DATA FOR ANALYSIS:
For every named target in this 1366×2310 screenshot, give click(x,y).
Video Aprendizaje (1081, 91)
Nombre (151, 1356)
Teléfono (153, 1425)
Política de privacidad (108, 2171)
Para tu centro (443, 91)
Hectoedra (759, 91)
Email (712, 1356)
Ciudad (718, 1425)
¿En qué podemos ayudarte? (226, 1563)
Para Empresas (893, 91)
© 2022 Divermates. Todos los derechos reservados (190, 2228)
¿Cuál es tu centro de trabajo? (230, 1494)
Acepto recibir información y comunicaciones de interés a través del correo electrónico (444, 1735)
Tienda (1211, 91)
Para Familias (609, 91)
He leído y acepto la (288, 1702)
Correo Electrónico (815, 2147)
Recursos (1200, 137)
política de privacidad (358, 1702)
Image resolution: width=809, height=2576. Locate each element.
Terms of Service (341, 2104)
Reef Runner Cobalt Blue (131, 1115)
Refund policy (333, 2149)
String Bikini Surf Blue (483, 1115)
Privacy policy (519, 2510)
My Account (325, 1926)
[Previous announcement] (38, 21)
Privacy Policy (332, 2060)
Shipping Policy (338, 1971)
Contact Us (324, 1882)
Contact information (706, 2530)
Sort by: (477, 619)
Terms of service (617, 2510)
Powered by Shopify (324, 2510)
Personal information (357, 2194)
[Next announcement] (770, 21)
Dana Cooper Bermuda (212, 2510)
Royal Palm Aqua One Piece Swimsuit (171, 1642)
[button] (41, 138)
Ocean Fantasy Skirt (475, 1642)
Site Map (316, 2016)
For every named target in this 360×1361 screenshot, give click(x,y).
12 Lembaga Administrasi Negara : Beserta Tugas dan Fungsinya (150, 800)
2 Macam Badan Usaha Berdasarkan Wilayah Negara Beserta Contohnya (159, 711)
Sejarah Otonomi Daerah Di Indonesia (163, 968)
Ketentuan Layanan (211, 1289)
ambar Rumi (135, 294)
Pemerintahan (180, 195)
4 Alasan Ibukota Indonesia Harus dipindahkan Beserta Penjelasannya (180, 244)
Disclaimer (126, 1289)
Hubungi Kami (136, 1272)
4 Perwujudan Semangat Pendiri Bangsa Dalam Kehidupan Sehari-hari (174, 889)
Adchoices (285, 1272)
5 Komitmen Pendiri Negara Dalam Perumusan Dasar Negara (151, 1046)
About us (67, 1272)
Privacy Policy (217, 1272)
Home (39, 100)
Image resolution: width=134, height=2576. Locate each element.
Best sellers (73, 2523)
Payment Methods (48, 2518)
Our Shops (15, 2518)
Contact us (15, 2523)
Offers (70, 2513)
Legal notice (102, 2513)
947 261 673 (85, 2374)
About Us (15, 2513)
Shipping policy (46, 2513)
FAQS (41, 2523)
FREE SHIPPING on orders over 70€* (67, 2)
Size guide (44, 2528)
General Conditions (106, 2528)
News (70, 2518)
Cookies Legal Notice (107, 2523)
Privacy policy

ABOUT THIS EXERCISE: Copy out the whole listing exactly.

TASK RESPONSE:
For every named target in this 1366×2310 screenshot, give click(x,y).
Video Aprendizaje (1081, 91)
Nombre (151, 1356)
Teléfono (153, 1425)
Política de privacidad (108, 2171)
Para tu centro (443, 91)
Hectoedra (759, 91)
Email (712, 1356)
Ciudad (718, 1425)
¿En qué podemos ayudarte? (226, 1563)
Para Empresas (893, 91)
© 2022 Divermates. Todos los derechos reservados (190, 2228)
¿Cuál es tu centro de trabajo? (230, 1494)
Acepto recibir información y comunicaciones de interés a través del correo electrónico (444, 1735)
Tienda (1211, 91)
Para Familias (609, 91)
He leído y acepto la (288, 1702)
Correo Electrónico (815, 2147)
Recursos (1200, 137)
política de privacidad (358, 1702)
Image resolution: width=809, height=2576. Locate each element.
Terms of Service (341, 2104)
Reef Runner Cobalt Blue (131, 1115)
Refund policy (333, 2149)
String Bikini Surf Blue (483, 1115)
Privacy policy (519, 2510)
My Account (325, 1926)
[Previous announcement] (38, 21)
Privacy Policy (332, 2060)
Shipping Policy (338, 1971)
Contact Us (324, 1882)
Contact information (706, 2530)
Sort by: (477, 619)
Terms of service (617, 2510)
Powered by Shopify (324, 2510)
Personal information (357, 2194)
[Next announcement] (770, 21)
Dana Cooper Bermuda (212, 2510)
Royal Palm Aqua One Piece Swimsuit (171, 1642)
[button] (41, 138)
Ocean Fantasy Skirt (475, 1642)
Site Map (316, 2016)
For every named target in this 360×1361 screenshot, give click(x,y).
12 Lembaga Administrasi Negara : Beserta Tugas dan Fungsinya (150, 800)
2 Macam Badan Usaha Berdasarkan Wilayah Negara Beserta Contohnya (159, 711)
Sejarah Otonomi Daerah Di Indonesia (163, 968)
Ketentuan Layanan (211, 1289)
ambar Rumi (135, 294)
Pemerintahan (180, 195)
4 Alasan Ibukota Indonesia Harus dipindahkan Beserta Penjelasannya (180, 244)
Disclaimer (126, 1289)
Hubungi Kami (136, 1272)
4 Perwujudan Semangat Pendiri Bangsa Dalam Kehidupan Sehari-hari (174, 889)
Adchoices (285, 1272)
5 Komitmen Pendiri Negara Dalam Perumusan Dasar Negara (151, 1046)
About us (67, 1272)
Privacy Policy (217, 1272)
Home (39, 100)
Image resolution: width=134, height=2576. Locate each element.
Best sellers (73, 2523)
Payment Methods (48, 2518)
Our Shops (15, 2518)
Contact us (15, 2523)
Offers (70, 2513)
Legal notice (102, 2513)
947 261 673 (85, 2374)
About Us (15, 2513)
Shipping policy (46, 2513)
FAQS (41, 2523)
FREE SHIPPING on orders over 70€* (67, 2)
Size guide (44, 2528)
General Conditions (106, 2528)
News (70, 2518)
Cookies Legal Notice (107, 2523)
Privacy policy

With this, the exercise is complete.